» **Assignment**: Across the entries below, how many lines contain the string "theJasmineBRAND"? Give only the count.
"""
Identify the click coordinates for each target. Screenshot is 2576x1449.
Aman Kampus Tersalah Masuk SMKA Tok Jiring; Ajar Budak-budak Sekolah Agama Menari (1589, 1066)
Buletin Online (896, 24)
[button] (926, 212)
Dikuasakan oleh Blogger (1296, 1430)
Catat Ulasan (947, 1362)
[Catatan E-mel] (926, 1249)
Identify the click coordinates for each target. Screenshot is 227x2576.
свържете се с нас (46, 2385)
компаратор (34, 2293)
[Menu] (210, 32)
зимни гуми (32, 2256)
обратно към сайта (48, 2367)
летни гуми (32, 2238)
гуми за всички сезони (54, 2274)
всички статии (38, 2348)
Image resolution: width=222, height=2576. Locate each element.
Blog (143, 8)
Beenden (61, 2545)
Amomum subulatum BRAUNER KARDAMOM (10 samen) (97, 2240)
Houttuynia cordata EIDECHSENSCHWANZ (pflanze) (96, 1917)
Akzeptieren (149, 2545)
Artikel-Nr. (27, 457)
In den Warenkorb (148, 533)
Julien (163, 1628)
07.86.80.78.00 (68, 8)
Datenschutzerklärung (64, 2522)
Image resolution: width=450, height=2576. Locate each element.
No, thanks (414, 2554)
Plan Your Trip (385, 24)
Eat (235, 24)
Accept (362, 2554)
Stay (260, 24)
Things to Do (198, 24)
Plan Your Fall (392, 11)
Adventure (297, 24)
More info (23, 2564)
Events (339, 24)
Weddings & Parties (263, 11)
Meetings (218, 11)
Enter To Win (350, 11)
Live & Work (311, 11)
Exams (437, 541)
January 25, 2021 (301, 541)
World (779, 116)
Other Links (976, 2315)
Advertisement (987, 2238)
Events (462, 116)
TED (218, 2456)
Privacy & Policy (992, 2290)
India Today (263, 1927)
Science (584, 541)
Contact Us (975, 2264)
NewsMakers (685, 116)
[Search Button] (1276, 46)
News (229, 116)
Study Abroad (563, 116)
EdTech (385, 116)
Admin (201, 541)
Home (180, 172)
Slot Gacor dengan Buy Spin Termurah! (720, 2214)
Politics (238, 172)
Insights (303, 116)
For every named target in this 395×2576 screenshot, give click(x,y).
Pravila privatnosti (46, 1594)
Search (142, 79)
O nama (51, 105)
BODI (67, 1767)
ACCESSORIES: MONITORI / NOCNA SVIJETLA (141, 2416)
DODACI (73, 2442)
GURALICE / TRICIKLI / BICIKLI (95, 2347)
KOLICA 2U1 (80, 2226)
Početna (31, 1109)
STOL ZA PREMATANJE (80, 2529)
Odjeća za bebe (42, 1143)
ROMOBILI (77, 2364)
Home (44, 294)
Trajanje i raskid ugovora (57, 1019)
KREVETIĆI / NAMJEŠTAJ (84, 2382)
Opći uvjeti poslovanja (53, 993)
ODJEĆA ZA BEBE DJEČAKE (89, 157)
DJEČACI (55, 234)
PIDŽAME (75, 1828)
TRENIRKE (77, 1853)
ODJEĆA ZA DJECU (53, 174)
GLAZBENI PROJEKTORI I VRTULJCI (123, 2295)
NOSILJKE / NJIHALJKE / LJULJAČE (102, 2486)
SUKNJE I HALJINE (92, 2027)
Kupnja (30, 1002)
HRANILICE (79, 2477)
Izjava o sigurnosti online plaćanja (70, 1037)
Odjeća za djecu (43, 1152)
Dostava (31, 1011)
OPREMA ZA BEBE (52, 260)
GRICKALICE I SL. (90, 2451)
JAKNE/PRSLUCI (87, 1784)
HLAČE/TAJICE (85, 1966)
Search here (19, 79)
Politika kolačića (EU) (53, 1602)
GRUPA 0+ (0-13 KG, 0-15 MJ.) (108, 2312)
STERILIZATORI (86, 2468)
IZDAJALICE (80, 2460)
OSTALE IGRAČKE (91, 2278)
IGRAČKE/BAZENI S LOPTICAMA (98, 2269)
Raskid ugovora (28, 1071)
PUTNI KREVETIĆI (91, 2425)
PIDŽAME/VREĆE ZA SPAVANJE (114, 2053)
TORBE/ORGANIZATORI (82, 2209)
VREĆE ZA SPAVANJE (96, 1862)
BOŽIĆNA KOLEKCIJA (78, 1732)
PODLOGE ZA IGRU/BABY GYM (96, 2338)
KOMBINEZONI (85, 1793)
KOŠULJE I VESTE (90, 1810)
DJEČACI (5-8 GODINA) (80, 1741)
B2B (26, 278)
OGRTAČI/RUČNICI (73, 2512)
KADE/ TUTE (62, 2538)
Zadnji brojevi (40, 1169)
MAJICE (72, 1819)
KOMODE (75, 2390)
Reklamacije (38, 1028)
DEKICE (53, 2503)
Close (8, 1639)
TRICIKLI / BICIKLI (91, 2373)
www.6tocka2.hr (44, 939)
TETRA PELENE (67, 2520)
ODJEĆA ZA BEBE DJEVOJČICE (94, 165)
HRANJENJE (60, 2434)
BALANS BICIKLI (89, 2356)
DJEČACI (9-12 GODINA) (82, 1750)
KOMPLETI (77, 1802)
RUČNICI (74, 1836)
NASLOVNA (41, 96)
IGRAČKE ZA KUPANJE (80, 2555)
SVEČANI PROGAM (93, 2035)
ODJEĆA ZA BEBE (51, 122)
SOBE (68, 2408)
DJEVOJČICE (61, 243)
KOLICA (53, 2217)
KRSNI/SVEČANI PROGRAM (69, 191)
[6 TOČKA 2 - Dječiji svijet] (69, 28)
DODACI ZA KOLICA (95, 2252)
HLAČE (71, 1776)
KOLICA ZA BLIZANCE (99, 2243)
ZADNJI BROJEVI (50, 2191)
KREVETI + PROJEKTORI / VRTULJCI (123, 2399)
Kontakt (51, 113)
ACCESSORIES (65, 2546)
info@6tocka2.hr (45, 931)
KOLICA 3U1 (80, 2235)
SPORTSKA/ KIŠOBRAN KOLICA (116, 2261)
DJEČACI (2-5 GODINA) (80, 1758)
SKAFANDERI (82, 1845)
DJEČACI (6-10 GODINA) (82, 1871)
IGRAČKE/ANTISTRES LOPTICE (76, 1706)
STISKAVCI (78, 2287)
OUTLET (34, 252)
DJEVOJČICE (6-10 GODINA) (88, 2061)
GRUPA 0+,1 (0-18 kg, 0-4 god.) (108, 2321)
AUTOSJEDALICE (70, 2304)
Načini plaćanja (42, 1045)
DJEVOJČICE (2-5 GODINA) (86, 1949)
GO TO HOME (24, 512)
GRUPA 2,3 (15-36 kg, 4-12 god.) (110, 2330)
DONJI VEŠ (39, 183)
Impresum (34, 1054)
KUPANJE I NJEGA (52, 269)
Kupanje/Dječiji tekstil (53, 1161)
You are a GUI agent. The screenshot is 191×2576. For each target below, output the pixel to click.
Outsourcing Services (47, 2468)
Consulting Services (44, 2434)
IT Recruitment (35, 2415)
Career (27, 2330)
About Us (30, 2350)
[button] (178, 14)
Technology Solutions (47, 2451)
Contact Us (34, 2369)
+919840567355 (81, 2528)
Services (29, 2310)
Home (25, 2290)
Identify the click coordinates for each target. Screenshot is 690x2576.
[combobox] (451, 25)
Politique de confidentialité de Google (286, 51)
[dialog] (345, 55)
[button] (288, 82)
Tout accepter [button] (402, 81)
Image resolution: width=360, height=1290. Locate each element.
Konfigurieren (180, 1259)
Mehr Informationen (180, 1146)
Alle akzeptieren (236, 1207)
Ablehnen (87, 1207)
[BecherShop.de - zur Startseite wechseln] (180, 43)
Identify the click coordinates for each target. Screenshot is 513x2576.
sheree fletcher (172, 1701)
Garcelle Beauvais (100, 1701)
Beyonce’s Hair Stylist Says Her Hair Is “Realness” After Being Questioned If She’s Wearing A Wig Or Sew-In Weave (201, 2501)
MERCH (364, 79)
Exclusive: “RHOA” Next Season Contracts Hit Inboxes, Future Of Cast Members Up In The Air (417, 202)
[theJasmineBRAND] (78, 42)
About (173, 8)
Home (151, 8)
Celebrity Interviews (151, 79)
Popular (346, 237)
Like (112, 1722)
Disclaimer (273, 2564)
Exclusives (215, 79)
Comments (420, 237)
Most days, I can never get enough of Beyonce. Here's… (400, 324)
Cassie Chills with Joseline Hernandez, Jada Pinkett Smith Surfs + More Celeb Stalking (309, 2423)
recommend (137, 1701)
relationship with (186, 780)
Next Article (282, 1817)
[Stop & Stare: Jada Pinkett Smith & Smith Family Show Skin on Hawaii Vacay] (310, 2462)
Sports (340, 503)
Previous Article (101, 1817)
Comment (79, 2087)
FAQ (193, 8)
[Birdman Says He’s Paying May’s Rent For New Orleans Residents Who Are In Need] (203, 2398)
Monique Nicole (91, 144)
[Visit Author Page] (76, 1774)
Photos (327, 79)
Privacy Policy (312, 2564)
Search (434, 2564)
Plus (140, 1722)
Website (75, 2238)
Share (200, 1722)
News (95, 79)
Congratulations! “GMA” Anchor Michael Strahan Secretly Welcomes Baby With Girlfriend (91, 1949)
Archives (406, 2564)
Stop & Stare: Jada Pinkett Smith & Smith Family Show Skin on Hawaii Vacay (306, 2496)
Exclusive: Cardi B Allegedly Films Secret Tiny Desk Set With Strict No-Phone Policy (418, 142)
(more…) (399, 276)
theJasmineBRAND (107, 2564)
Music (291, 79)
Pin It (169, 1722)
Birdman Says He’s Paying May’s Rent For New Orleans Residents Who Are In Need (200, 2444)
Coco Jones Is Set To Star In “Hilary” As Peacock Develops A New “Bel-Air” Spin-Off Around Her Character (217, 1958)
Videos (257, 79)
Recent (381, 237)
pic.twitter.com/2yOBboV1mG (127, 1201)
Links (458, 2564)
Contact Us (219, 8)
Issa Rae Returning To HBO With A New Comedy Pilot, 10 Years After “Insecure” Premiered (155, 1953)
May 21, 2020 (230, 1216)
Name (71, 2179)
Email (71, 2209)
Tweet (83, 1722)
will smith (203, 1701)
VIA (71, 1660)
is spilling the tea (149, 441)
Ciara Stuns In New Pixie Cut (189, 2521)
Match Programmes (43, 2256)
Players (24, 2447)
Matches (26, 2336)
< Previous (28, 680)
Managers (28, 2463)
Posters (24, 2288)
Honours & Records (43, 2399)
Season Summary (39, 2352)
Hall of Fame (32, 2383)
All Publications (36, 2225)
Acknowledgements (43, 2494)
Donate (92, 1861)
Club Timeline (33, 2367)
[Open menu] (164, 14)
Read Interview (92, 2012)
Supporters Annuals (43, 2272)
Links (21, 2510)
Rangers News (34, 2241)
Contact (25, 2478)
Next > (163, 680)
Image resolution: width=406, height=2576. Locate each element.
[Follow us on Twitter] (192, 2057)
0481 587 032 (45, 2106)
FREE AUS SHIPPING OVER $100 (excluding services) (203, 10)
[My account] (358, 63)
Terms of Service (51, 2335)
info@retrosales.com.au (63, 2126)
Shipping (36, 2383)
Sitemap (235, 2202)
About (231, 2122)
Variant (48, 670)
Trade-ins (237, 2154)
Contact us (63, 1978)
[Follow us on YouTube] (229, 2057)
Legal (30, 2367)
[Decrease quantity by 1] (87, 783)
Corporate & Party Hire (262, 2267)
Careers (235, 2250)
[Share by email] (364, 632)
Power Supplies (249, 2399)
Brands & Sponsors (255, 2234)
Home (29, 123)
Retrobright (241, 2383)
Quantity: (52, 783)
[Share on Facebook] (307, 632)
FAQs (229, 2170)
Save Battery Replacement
"""
» **Task solution**: 2